Only when we fully embrace our rights as citizens in a democracy and have 100% voter turnout will we start to see our politicians consider and align with the needs and rights of every person. All too often our policies reflect a small minority; those who show up at the polls. For all those who choose not to vote, let it be known that your actions, or lack thereof, are contributing to the ills of our government. Politicians naturally want to be re-elected and to them we are either a person who votes for them, a person who can vote for them or a person who does not vote; and the latter will never be taken seriously enough to have their voice heard.


    4 comments:

    Nursedude said...

    All I know is that any politician who ignores 51-52% of the population does so at their own peril. I think for such a block to not realize the power that they hold come the first Tuesday in November is befuddling.
    The fact that we are even having this discussion in 2007 has me scratching my head.

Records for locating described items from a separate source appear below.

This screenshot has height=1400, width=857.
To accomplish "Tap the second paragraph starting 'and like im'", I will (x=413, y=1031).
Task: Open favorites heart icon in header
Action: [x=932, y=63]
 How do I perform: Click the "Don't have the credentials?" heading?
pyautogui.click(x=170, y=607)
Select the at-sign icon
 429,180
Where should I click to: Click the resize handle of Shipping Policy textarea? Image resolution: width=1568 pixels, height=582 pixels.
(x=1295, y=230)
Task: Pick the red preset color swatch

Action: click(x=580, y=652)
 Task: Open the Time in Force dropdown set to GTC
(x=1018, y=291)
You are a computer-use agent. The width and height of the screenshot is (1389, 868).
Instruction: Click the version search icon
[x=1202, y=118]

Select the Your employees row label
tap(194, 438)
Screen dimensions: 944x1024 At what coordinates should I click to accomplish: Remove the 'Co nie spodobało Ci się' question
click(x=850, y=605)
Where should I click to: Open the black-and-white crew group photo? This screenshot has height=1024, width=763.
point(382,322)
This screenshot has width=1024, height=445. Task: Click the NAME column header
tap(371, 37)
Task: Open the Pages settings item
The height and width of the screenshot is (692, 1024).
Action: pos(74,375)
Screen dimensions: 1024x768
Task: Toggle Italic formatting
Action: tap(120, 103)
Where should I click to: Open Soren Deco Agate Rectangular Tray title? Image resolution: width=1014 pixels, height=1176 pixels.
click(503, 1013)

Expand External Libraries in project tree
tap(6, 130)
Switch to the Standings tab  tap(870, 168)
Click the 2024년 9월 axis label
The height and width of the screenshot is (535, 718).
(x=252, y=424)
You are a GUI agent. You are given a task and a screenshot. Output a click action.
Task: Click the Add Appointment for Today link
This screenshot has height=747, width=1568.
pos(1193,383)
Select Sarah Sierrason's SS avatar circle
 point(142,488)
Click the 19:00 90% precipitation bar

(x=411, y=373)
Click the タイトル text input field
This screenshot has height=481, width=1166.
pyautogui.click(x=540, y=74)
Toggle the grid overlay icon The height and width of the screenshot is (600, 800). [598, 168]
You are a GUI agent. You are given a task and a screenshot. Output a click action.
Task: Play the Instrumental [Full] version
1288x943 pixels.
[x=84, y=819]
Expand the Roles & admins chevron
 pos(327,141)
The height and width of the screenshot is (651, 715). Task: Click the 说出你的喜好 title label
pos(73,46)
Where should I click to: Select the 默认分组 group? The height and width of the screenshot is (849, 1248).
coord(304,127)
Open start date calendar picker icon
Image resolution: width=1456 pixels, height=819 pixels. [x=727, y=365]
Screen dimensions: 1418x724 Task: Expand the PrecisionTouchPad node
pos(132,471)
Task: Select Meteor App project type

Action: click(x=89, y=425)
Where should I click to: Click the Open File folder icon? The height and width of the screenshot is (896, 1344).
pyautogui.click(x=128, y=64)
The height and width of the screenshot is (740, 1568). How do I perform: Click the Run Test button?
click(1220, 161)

Somewhere, the ghosts of Susan B. Anthony and Betty Friedan must be churning in their graves, and women who fought for civil rights on and off the athletic field like Billie Jean King, Gloria Steinem and Martina Navritilova have to be wondering how women's memories can be so short in terms of their most basic right of being a citizen as to not even care to be involved.

    Richard Jaffe said...

    I don't think the phenomenon is unique to women voters. I think its a symptom of (too) many americans who have lost faith in the power of their vote. With so much corruption in our midst, I can't blame them as much as I would like to.

    Explosive Bombchelle said...

    These days this message could go to everyone; Women are actually outvoting men in elections, but women forget we had to fight for the right and take it for granted... of course, there are lots of rights women have obtained that they take for granted.

    And an interesting note; Women are starting to outpace men in voting in the same ratios that women outnumber men attending college.

    Nursedude said...

    'Chelle and Richard, you both bring up good points. There ARE a lot of men not voting either. I just got back from a trip to France where I had a chance to see the largest American Cemetary outside the U.S near Verdun, France. When you go to a place like that, or Arlington Cemetary, it is saddening to think that people don't appreciate the immense sacrifices others have made. To your point Michelle, and it's a subject I have commented on back in June in my blog, my feeling is that the Public Education system is letting boys down in a big way. The Awards night that I went to at this one high school had, I would guess, 75% young women compared to young men getting awards on senior honors night. The African Amercans getting awards that night were all "sisters", not a single african american male in the bunch at a school that has a large African American population. I know this posting goes beyond your original topic, but I had to throw in my two cents.